There are those infrequent visitors who are both indifferent and disrespectful of The Code. In that case, the Poop Police will pick it up, albeit grudgingly and after some bit of discussion, ever mindful of the fact that the needs of the many outweigh the needs of the few.

After a while, people are actually  falling over themselves volunteering to pick up the poop. Cooperation is the operative word. Consideration is the next. People don’t want to step in it and no one wants their dog to step in it, track it into the car or home, or worse, eat it.

The small dog park and the big dog park are adjacent, separated by a fence. The difference between big dog owners and small dog owners is like the difference between the blue jeans and tie wearing high school teacher and the multi-pocketed oversized jeans smock dress wearing kindergarten teacher.

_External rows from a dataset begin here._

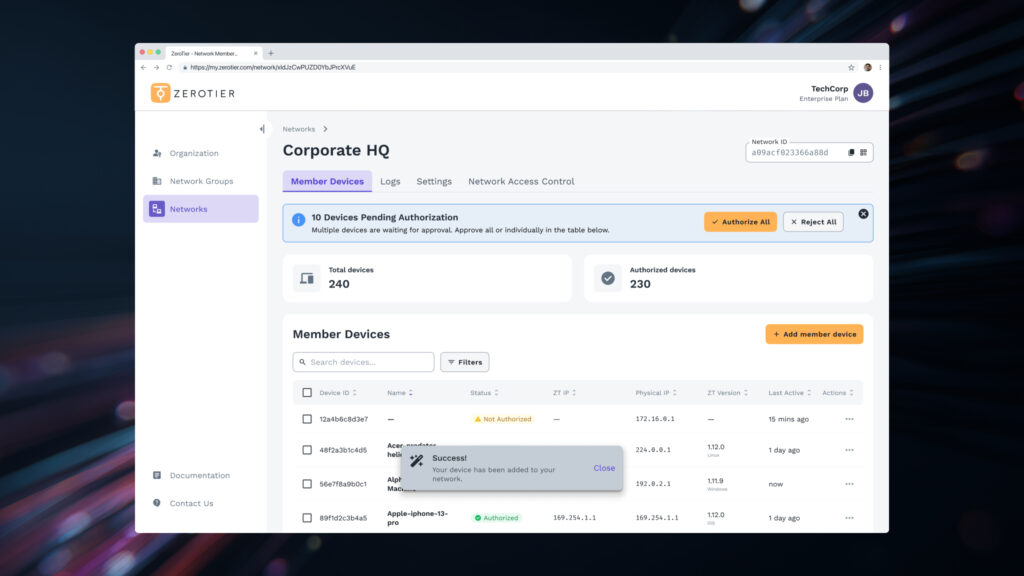Dismiss the pending authorization banner
This screenshot has height=576, width=1024.
pos(862,213)
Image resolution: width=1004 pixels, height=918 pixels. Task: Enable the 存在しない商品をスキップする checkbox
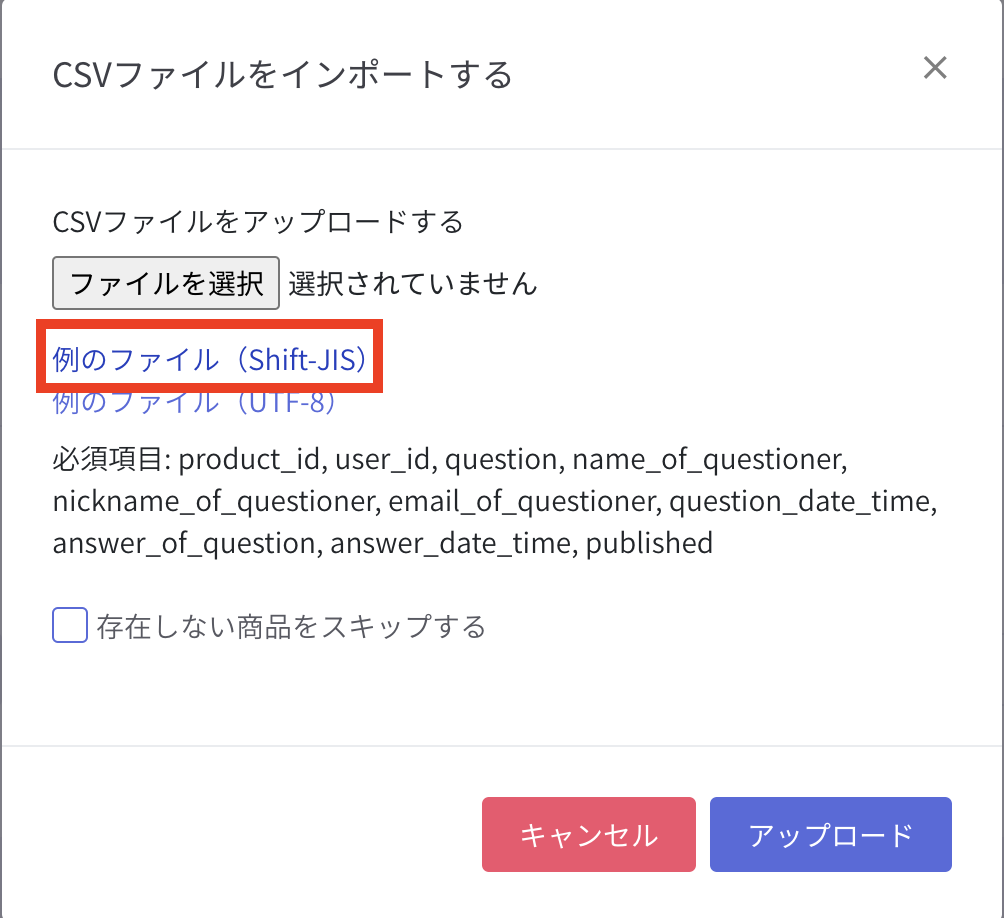(70, 627)
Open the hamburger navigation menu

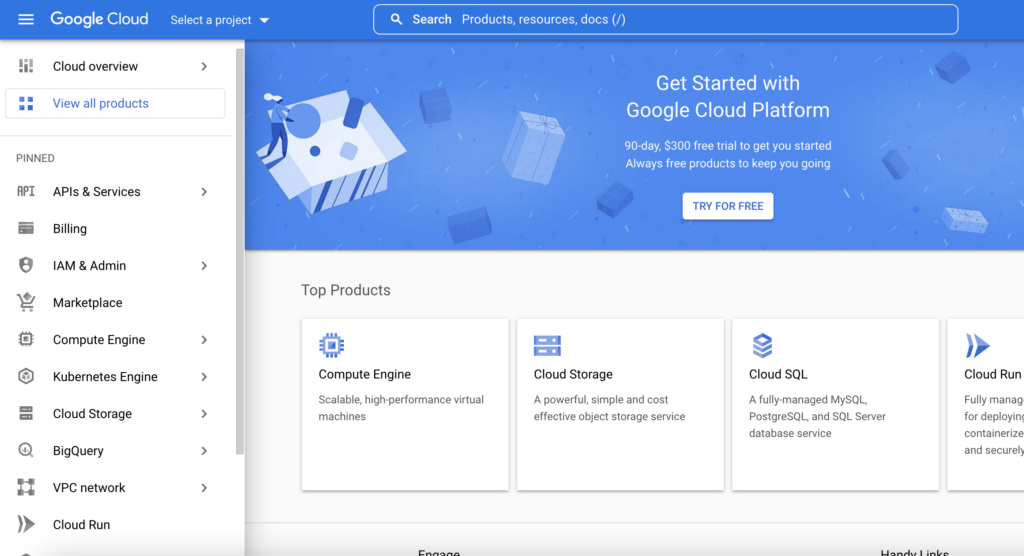click(26, 20)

“One pair of matching bookends, different as night and day*.”

Big dog owners seem to be a more mixed, more diverse, more inclusive and homogeneous demographic. In the big dog park there are no cliques, no ridicules “My dog doesn’t like your dog” prejudices. Young people don’t seem to mind at all hanging with the OG’s.

Everybody’s protective and tolerant of one another’s dogs. No one manhandles or is rude, or unkind to anyone’s dog. There is no disrespect. There are never any overprotective “parent” outbursts. When a regular is absent for a few days in a row, there is genuine concern. People take the time, not just to make small talk, but if you listen carefully, you may actually witness a whole conversation taking place.

In the Big dog park, people tend to use the entire length and width of the dog park as opposed to congregating in a specific area. It’s important to stand away from tables and chairs otherwise the dogs will congregate underneath and we all know what can happen when a dog feels cornered.

It’s just a great sort of hidden society. I mean, no one ever comes back to the office after the weekend and tells tales of their weekend in the dog park with Daisy or Rufus or Tank. It’s not a subject that keeps people gathered around the water cooler. It’s never a “hot topic” on the View.

People bring their collapsible canvass chairs, their gallon jugs of water and a book, but you will only get to read your book if you’re alone, you are determined to be alone, and there is no other person in the dog park. It’s not like riding the subway in New York City where possessing an open book screams: “Don’t talk to me. Don’t invade my personal space.” Having a book doesn’t convey the same subliminal “back off” message here in Southern CA. You need to stay home if you really want to be alone.

A well attended, well supported community dog park serves a purpose that is especially important in these difficult times when people are increasingly isolating themselves because they’re jobless or are experiencing some sort of personal and/or financial difficulty.

In my case, I find myself enjoying a sense of community I never experienced before and a sort of camaraderie (dare I say it.., even a level of goodwill) I never experienced in any office I have ever worked in; Goodwill that is freely expressed and that with no strings. It not contingent upon regular attendance. There is no tithe. There’s no joining, no public baptisms, no oaths– no conditions. You go and you– just be.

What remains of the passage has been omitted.